Matahari mulai condong ke Barat. Setelah lama menunggu Paman Ehsan memanggil Adi yang tengah terduduk sambil memangku jasad Ibunya, "Di, Mana jasad Ibumu?" Adi kembali membopong dan memberikannya pada Paman Ehsan. "Nih, Paman."
Paman Ehsan keluar dari galian lalu menutup galian itu bersama jasad Ibu Lina.

Tiga puluh menit berlalu, makam Ibu Adi telah terbuat tapi tidak memiliki batu nisan. Paman Ehsan tiba-tiba berjalan menuju rumahnya. "Paman?" sahut Adi.
"Kau tunggu disitu saja," suara Paman Ehsan terdengar jauh dari Adi. Kembali, Adi harus bersabar menunggu Paman Ehsan yang sepertinya melupakan sesuatu.

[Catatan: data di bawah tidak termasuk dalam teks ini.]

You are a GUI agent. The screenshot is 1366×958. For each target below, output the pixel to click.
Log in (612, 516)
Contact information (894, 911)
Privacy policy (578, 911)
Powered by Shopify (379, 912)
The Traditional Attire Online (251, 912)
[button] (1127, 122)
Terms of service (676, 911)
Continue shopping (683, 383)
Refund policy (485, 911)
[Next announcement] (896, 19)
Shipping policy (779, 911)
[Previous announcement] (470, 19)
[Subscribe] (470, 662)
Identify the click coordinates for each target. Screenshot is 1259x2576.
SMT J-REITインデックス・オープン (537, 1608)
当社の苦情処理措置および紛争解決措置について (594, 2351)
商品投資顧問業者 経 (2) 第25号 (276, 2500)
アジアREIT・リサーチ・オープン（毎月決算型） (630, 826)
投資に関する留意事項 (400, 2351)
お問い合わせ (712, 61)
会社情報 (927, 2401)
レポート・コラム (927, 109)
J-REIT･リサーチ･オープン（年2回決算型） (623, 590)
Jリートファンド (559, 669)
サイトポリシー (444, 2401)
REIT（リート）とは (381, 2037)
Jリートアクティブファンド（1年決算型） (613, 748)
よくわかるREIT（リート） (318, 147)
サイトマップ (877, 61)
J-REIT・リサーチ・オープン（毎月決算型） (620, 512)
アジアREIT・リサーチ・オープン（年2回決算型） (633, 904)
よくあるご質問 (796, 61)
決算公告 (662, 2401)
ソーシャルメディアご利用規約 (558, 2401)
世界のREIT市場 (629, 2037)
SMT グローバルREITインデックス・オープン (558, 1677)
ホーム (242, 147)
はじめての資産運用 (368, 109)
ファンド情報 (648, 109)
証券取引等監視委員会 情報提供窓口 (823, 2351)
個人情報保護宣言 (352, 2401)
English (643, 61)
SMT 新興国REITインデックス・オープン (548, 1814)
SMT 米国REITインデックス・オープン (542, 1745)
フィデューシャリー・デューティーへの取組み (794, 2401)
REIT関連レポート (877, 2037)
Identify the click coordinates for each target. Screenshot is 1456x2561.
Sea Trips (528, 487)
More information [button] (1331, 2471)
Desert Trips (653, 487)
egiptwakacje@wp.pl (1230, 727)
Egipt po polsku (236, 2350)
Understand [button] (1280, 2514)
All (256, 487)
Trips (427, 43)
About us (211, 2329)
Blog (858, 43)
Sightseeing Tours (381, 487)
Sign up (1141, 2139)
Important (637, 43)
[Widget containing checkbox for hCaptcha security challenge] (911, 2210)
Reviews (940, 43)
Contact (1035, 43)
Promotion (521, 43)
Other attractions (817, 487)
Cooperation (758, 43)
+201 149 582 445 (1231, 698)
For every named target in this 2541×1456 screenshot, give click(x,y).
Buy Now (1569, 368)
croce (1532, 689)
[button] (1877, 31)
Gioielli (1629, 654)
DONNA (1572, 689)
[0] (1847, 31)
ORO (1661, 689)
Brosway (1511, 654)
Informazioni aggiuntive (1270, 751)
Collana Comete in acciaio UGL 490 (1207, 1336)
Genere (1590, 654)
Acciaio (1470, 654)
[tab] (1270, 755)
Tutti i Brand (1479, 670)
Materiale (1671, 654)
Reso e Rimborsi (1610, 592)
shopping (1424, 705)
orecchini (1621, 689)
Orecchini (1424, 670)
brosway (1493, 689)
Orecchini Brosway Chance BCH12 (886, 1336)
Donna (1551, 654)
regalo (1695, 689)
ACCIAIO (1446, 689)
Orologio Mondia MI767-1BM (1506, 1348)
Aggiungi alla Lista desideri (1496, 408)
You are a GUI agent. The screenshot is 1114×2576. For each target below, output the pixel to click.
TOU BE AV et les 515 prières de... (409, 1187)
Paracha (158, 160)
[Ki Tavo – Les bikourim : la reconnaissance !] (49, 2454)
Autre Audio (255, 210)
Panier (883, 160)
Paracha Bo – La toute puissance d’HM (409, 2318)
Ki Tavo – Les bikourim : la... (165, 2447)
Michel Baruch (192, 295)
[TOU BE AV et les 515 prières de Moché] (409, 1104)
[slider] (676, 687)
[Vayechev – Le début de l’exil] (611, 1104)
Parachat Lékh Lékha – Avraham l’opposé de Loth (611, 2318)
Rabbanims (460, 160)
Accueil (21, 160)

Hingga tidak lama Paman Ehsan membawa satu tongkat Bisbol serta topi bertuliskan Yankees berwarna putih. "Dia dulu menyukai dunia Bisbol hingga memiliki benda ini," Paman Ehsan lalu memberikan pada Adi.
Senyuman Adi telah nampak. "Iya aku tahu, Ibuku juga kadang-kadang berbicara tentang masa lalunya yang penyuka Bisbol."
Adi lalu menancapkan tongkat Bisbol dan menaruh topi di depan makam Ibunya.

Setelah selesai, Paman Ehsan lalu menyuruh Adi memasukan mobilnya kedalam garasi rumah. "Hari mulai malam, masukan mobilmu digarasi Paman."
Adi lalu berjalan menuju mobilnya sementara Paman Ehsan mulai membuka pintu garasi yang melipat ke atas. Setelah membuka garasi Paman Ehsan menaikkan jempolnya "Oke."
Adi yang didalam mobil mulai mengendarai masuk kedalam garasi.

Mobil Camaro kini dihiasi cat merah darah telah terparkir dalam garasi. Adi keluar bersama tas ransel yang ia pegang. Paman Ehsan membuka sebuah pintu kayu dipojok ruangan, mereka berdua lalu masuk ke ruangan lain.

Sebuah ruang tamu sederhana begitu memikat mata Adi. Semua nyaris serba kayu kecuali lantai berkeramik cokelat krem. Seperti ruang tamu pada umumnya, terdapat Tiga kursi kayu yang berbantal, Satu di antara memanjang dan lainnya melilingi setengah meja kayu berkaca.
"Paman, bukannya dulu ada tv?" tanya Adi masih di ambang pintu.
Paman Ehsan melirik ke atas. "Oh itu, sekarang Paman punya ruang khusus untuk berkumpul di belakang ruang tamu. Makanya Paman pindahkan tv itu." Paman Ehsan berjalan menuju dapur di kiri ruang keluarga. "Paman masak mie goreng ya."
"Oke." Sahut Adi berjalan menuju kursi panjang.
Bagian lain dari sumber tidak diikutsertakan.